Available data:
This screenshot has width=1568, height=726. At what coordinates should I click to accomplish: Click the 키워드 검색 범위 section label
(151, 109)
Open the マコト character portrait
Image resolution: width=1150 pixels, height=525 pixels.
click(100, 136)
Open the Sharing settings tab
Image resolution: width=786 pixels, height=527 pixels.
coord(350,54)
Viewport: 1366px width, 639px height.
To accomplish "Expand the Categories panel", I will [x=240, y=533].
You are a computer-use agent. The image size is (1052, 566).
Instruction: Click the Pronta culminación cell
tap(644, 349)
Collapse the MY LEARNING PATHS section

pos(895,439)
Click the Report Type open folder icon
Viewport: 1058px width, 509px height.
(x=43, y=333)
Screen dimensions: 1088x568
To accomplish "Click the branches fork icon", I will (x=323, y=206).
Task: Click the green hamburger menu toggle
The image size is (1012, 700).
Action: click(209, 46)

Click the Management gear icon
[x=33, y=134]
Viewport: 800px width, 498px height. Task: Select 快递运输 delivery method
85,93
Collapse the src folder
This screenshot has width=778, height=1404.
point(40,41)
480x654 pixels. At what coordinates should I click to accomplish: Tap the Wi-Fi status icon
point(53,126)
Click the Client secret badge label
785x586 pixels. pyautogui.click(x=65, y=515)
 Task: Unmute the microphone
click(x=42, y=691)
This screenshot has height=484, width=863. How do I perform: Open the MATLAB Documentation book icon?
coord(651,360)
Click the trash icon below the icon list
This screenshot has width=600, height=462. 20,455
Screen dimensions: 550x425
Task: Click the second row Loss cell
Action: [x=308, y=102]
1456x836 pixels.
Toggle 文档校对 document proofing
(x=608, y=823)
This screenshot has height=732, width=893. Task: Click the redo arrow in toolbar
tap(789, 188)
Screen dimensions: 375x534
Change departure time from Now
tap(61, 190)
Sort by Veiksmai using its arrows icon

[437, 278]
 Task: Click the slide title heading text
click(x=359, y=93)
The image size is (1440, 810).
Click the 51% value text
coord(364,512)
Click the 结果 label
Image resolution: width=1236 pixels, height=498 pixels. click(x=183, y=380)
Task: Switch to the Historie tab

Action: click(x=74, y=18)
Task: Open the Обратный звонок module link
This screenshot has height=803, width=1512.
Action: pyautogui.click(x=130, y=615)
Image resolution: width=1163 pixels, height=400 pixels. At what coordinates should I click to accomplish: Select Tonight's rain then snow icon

What is being asked:
The expected answer is an exact copy of the lines above, beginning at the line with "Task: Unmute the microphone" and ending at the line with "1456x836 pixels.", with both ends in.

Your response:
 Task: Unmute the microphone
click(x=42, y=691)
This screenshot has height=484, width=863. How do I perform: Open the MATLAB Documentation book icon?
coord(651,360)
Click the trash icon below the icon list
This screenshot has width=600, height=462. 20,455
Screen dimensions: 550x425
Task: Click the second row Loss cell
Action: [x=308, y=102]
1456x836 pixels.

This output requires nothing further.